WORK TO COMPLETE: Which lines run from the one containing "This screenshot has height=370, width=494." to the end of the entries below? Retype exactly those, both ends included.

DATA UNDER STUDY:

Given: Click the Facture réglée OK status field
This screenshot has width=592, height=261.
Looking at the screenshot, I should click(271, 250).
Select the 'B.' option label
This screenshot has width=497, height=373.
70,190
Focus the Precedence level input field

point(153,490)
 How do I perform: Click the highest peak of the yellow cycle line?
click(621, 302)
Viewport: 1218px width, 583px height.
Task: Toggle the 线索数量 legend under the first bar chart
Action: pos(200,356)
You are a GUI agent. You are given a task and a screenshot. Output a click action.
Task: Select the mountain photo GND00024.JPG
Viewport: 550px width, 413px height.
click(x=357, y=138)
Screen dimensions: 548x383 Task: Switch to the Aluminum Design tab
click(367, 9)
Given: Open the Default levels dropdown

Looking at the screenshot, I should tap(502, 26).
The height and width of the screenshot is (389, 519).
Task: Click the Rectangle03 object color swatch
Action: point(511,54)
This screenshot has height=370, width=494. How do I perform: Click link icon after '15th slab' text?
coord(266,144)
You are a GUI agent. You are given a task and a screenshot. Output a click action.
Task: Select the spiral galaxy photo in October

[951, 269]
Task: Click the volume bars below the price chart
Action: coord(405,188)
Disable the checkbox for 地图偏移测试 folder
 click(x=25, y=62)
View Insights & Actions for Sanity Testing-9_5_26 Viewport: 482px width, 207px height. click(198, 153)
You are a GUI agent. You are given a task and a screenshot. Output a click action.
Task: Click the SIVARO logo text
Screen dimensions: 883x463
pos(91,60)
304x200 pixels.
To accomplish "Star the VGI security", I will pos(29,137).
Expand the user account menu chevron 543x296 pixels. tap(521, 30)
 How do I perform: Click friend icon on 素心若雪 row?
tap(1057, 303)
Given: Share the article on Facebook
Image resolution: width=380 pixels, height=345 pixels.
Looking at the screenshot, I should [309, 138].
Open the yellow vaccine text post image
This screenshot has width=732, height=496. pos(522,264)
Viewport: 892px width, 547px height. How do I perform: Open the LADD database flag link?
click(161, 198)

PROBLEM SOLUTION:
This screenshot has height=370, width=494. How do I perform: Click link icon after '15th slab' text?
coord(266,144)
You are a GUI agent. You are given a task and a screenshot. Output a click action.
Task: Select the spiral galaxy photo in October

[951, 269]
Task: Click the volume bars below the price chart
Action: coord(405,188)
Disable the checkbox for 地图偏移测试 folder
 click(x=25, y=62)
View Insights & Actions for Sanity Testing-9_5_26 Viewport: 482px width, 207px height. click(198, 153)
You are a GUI agent. You are given a task and a screenshot. Output a click action.
Task: Click the SIVARO logo text
Screen dimensions: 883x463
pos(91,60)
304x200 pixels.
To accomplish "Star the VGI security", I will pos(29,137).
Expand the user account menu chevron 543x296 pixels. tap(521, 30)
 How do I perform: Click friend icon on 素心若雪 row?
tap(1057, 303)
Given: Share the article on Facebook
Image resolution: width=380 pixels, height=345 pixels.
Looking at the screenshot, I should [309, 138].
Open the yellow vaccine text post image
This screenshot has width=732, height=496. pos(522,264)
Viewport: 892px width, 547px height. How do I perform: Open the LADD database flag link?
click(161, 198)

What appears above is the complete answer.